오 과장은 "보건의료 빅데이터 플랫폼 구축 사업 예산 115억 원 중 10억은 예산편성기준과정에서 사업이 묶여있어서 포함된 것으로 무관하다. 24억 원은 정보를 활용해서 분석한 결괏값만을 취합하는 각 기관이 보유하는 장치이기 때문에 복지위 상임위 심사 때 그 부분 고려 안 하고 제외됐다. 플랫폼 구축 예산 77억 원에서는 31억 원이 삭감됐고 개인정보보호가 강조돼야 한다는 김상희 의원 의견이 반영돼 개인보호장비 7억 원이 반영됐다."라고 설명했다.
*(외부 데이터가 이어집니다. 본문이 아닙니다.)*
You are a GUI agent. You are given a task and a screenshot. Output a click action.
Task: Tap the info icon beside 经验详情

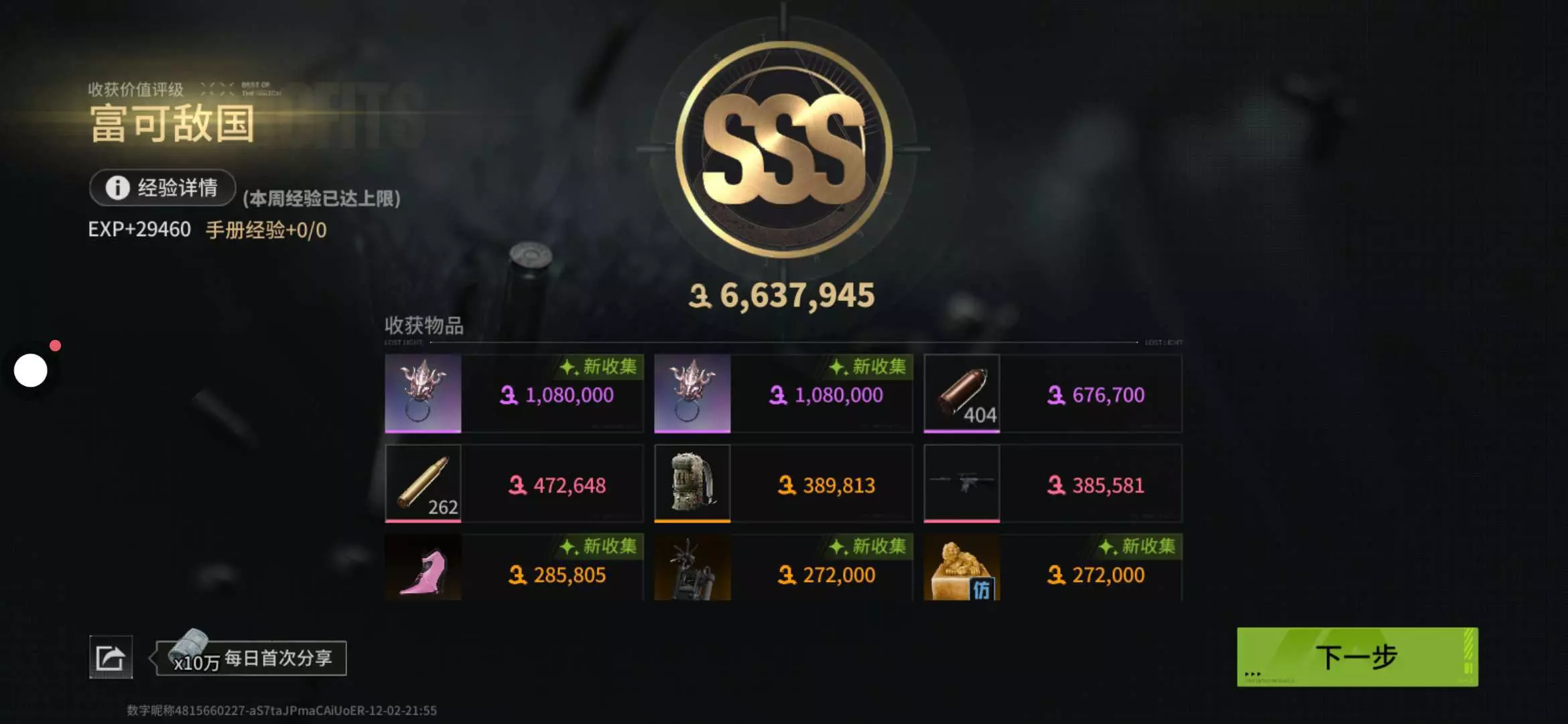click(x=117, y=188)

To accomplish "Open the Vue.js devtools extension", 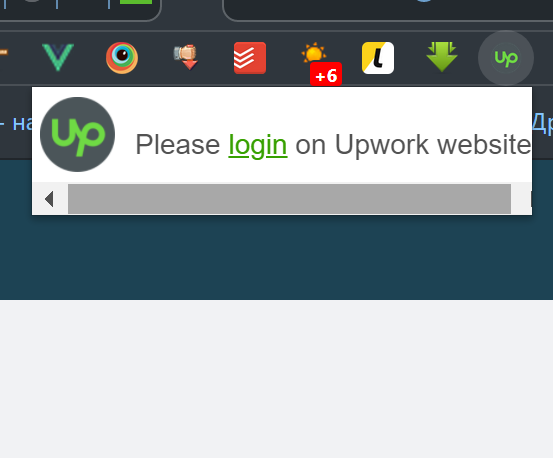I will click(58, 57).
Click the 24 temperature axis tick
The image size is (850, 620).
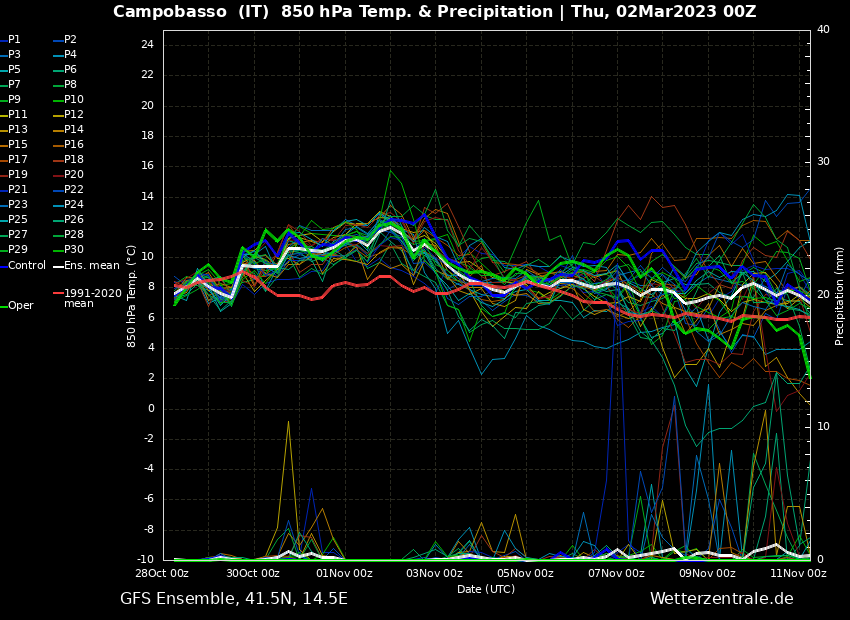147,45
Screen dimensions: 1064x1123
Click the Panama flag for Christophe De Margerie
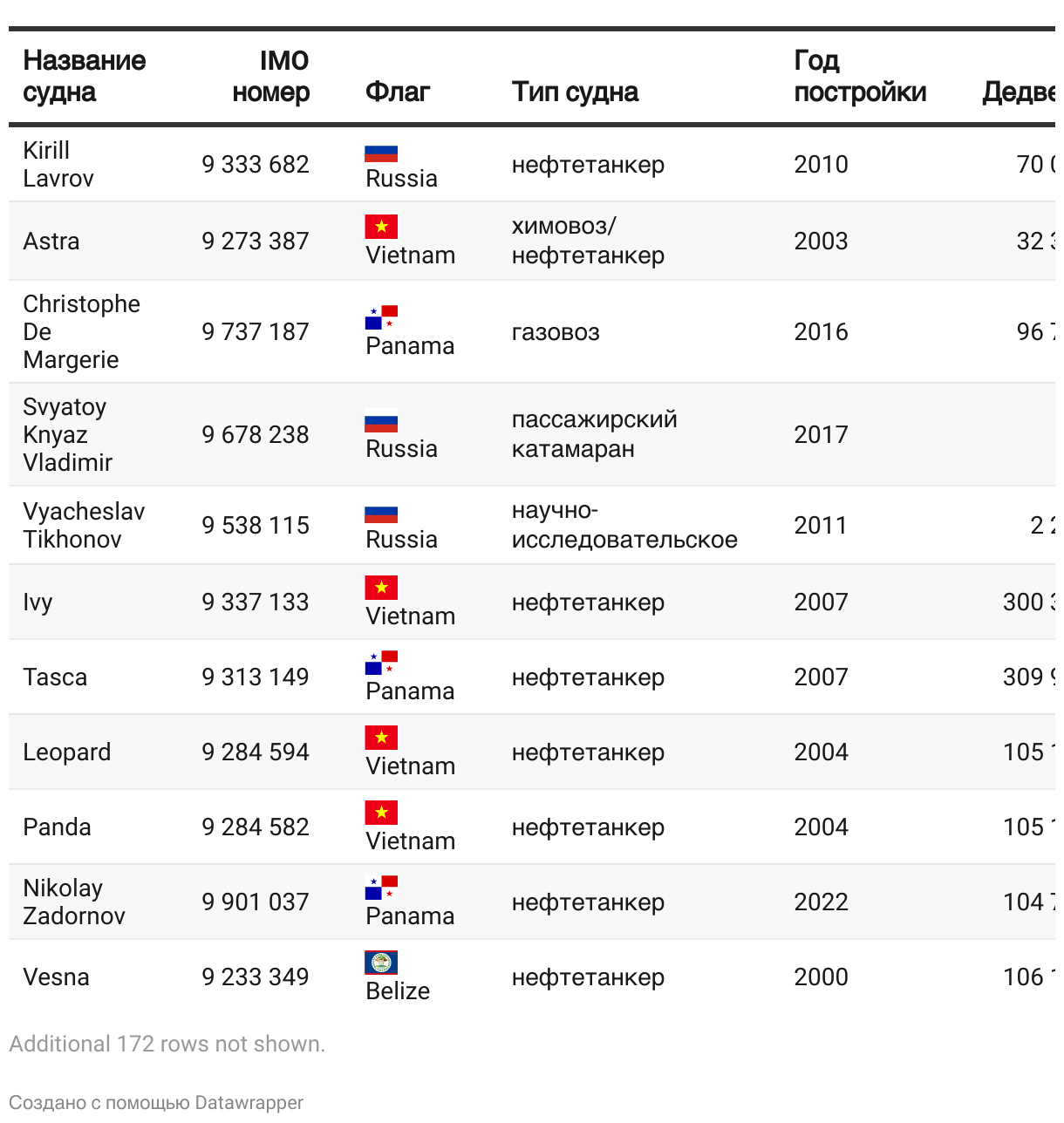click(x=381, y=317)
오 과장은 "이러한 심의과정에서 국회에서 여러 의원이 우려를 표명했다. 복지부는 '플랫폼 시범사업 추진에서는 공공적 목적으로 2년간 활용하겠다. 아울러서 각계 전문가들 구성의 협의체를 신설해 정부가 추진하는 내용을 하나하나 투명하게 공개하고 심의받을 예정이다. 절차를 마련하기 위해 추진일정을 6개월 이상 딜레이하고, 정부가 가진 내용을 전부 보여드리고 상의해서 추진하겠다.'라고 했고, 국회 상임위에서 이런 부분들을 인정해줬다. 예결위에서 심의 중이지만 31억 감액은 결정 났고 7억 증액은 반영 여부가 확인 안 된 상태이다."라고 말했다.

오 과장은 "이렇게 자세하게 추진 경과를 말한 것은 새 정부 들어서면서 빅데이터와 관련해 개인정보유출 우려가 굉장히 높다는 것을 인지하고 있기 때문이다. 정부는 빠르면 다음 주 간담회 자리를 마련해 사업의 절차적 타당성 및 적절성 등에 관해 얘기하고자 한다."라고 말했다.
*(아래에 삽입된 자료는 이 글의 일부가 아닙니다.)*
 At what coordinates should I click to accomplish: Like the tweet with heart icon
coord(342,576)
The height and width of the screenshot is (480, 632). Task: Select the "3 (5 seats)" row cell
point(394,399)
오 과장은 "의료계, 학계 의견도 반드시 들을 것이고, 거버넌스 협의체 공론회도 구상 중이다."라면서, "비식별화 가이드라인이라는 것은 개인정보보호법에서 모든 것을 규율 안 하므로 행정해석 차원에서 활용한 것으로 보인다. 현실 구조는 유권해석이다. 의료분쟁 발생 시 유권해석을 내린다. 유권해석 집약체로써 가이드라인을 만들었다고 생각한다."라고 말했다.
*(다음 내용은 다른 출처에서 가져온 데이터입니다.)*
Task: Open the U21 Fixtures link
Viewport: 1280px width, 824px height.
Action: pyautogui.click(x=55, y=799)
오 과장은 "빅데이터와 활용과 정보보호와 관련한 분명한 법적 근거가 있어야 할 것이다. 관련 입법인 특별법이 통과돼야 할 것이고, 빅데이터와 관련된 거버넌스를 통해 함께 법안을 구성해야 한다고 생각한다."라고 말했다.

성공회대학교 열림교양대학 김병수 교수는 "다른 국가들과는 다르게 우리나라에서는 모든 정보를 다 수집하고 있었다. 정보를 긁어모아 DB를 만들어서 활용하겠다는 계획을 정부가 가지고 있었다. 이 엄청난 정보를 사회 논의 없이 계획 세워서 추진하겠다는 것에 놀랐다."라면서, "정보 활용의 정당성을 '논문 천 편 냈으니 적당하다'는 식으로 환원시킬 수 있을지 모르겠다."라고 말했다.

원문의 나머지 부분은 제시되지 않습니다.